WhatsApp広報は「暗号化されたメッセージアプリを提供する企業が、ユーザーに対してサイバー攻撃を行った民間企業に対して法的アクションを取ったのは、これが初めてのことです」と述べています。加えて、「世界のどこにいようとも人々の権利や自由が守られるためには、このようなサイバー兵器が攻撃を行っていないかしっかりと法的に監視することが必要です」とも主張しました。
これとは別に、NSOグループに対しては、2018年にサウジアラビアのジャーナリストであるジャマル・カショギ氏がサウジアラビア総領事館内で殺害された一件との関連も指摘されています。
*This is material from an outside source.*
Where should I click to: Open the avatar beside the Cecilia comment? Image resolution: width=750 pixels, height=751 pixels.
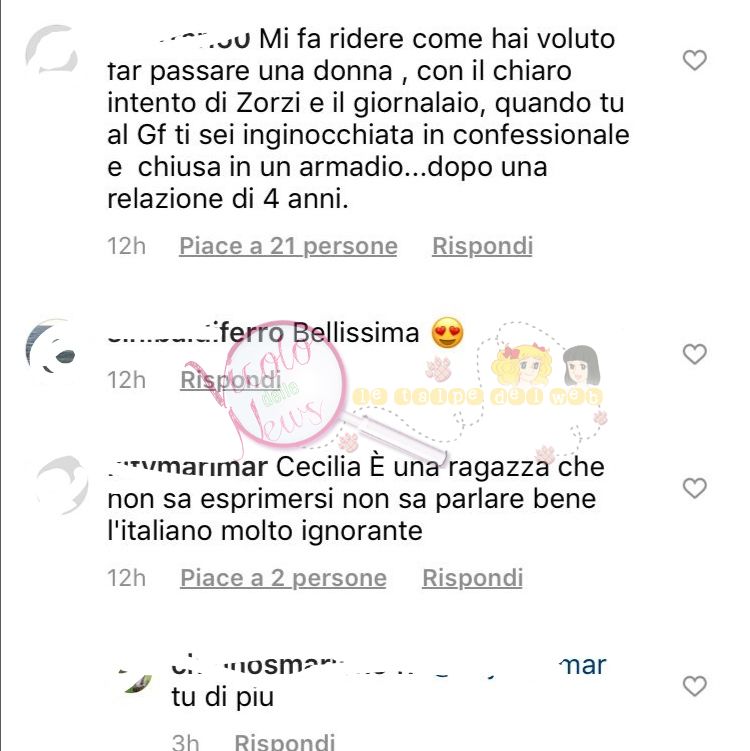pos(62,484)
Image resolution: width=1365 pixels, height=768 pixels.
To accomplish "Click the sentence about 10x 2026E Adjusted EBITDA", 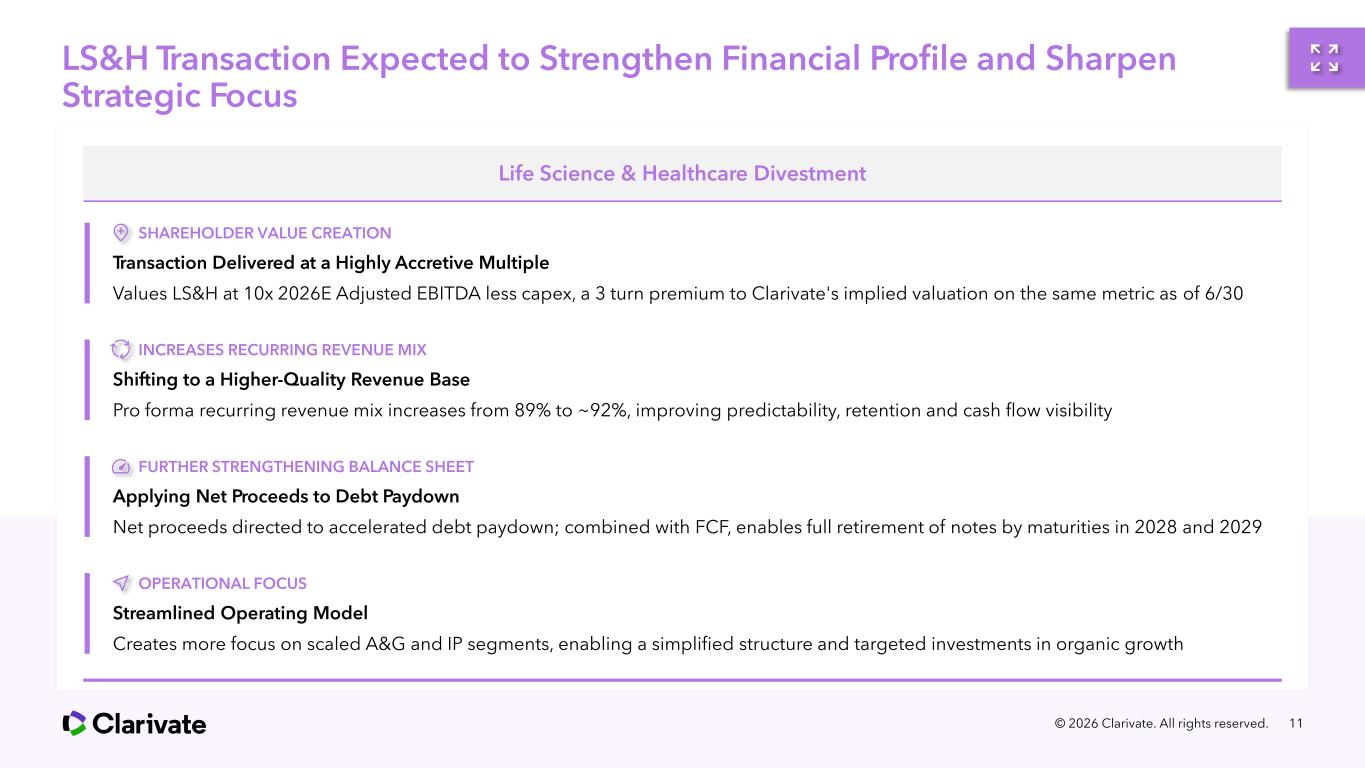I will tap(678, 294).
カナダのデジタル著作権グループCitizen Labはカショギ氏に近しい人のiPhoneがNSOのスパイウェアに感染したことを報告。後にカショギ氏の友人が主張したことには、このスパイウェアにより、カショギ氏がサウジアラビアのロイヤルファミリー対して行った個人的な批判が流出したことが、カショギ氏殺害の大きな一因となったとのこと。
カショギ氏「息ができない」、米CNNが録音内容報道 のこぎりの音も 写真4枚 国際ニュース:AFPBB News
https://www.afpbb.com/articles/-/3201287
Citizen Labは2018年に、WhatsAppの脆弱性によりiPhone・Androidの両方に対してアタッカーが監視ソフトをインストールできることを発表しました。15億人のWhatsAppユーザーのうち何人が感染したのかは不明ですが、その後、WhatsAppはCitizen Labと協力してNSOグループの技術の特定に至りました。